Given request: Quote the text of each entry below word for word, leaving out the pictures.

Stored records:

◇ ◇ ◇ ◇

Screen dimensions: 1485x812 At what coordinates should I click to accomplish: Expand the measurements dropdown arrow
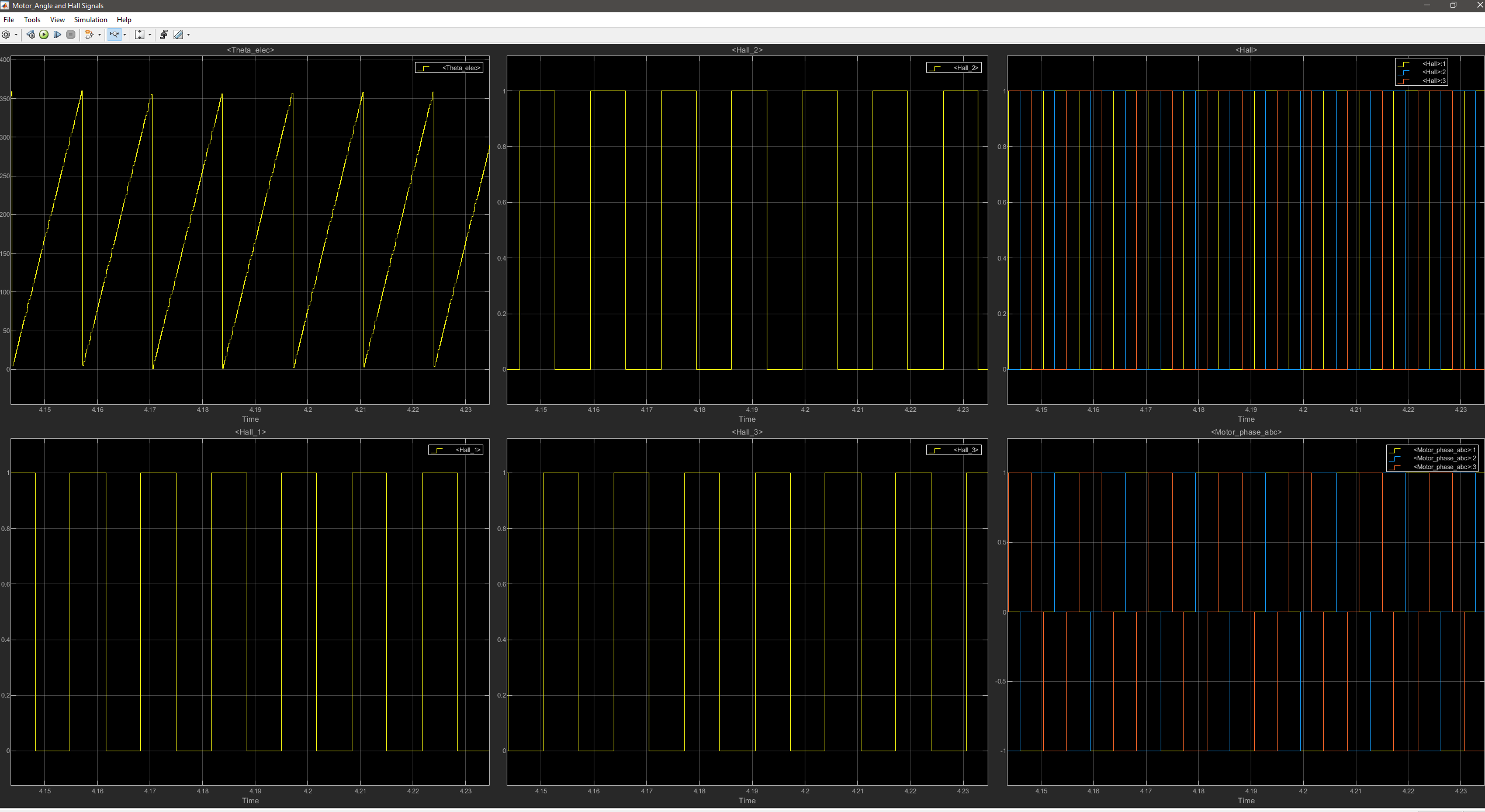coord(188,35)
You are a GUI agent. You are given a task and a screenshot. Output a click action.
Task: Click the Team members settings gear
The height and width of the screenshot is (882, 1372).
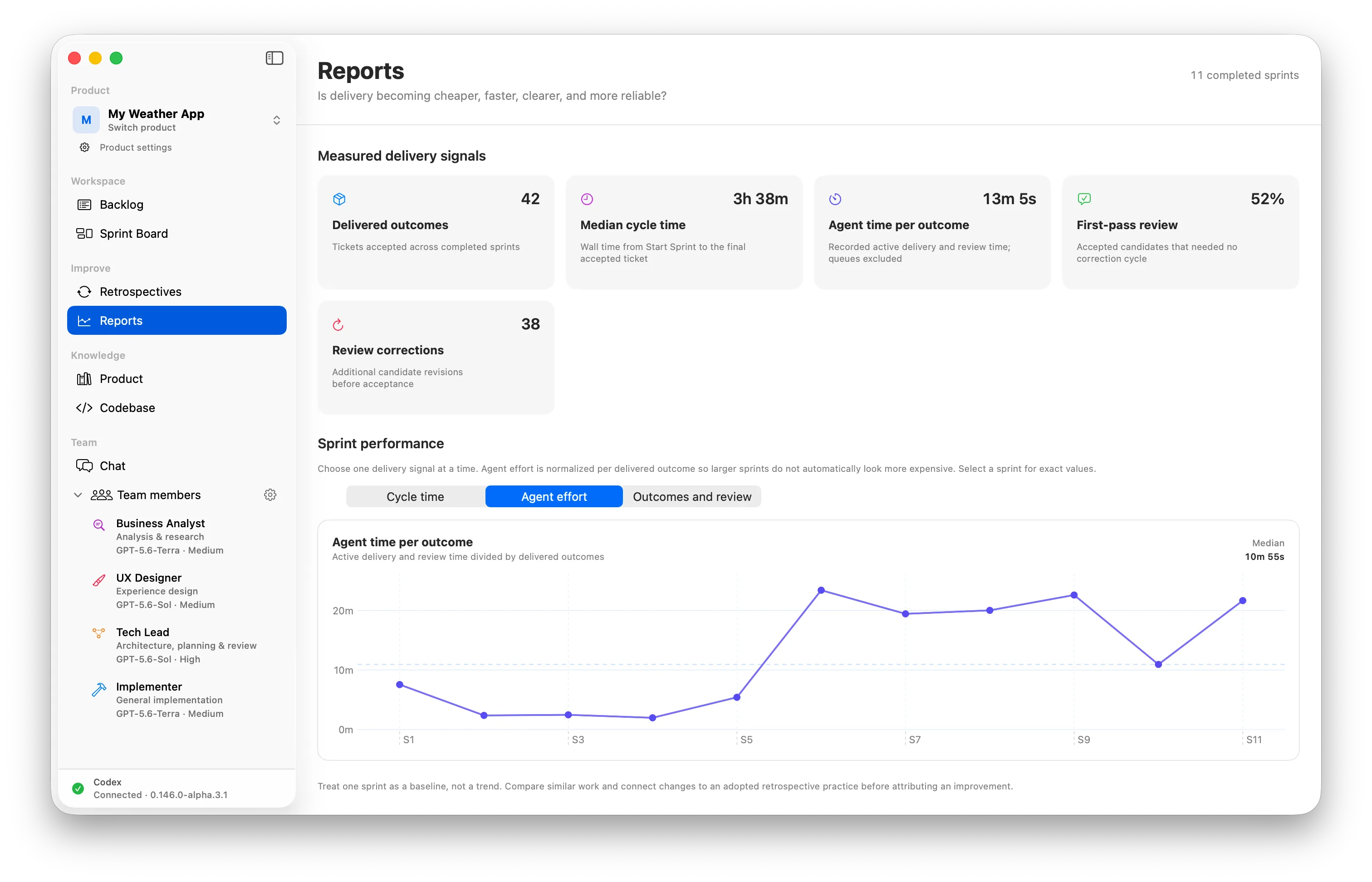[270, 495]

◇ ◇ ◇ ◇

Exercise result:
Screen dimensions: 1485x812 At what coordinates should I click to accomplish: Expand the measurements dropdown arrow
coord(188,35)
You are a GUI agent. You are given a task and a screenshot. Output a click action.
Task: Click the Team members settings gear
The height and width of the screenshot is (882, 1372).
[270, 495]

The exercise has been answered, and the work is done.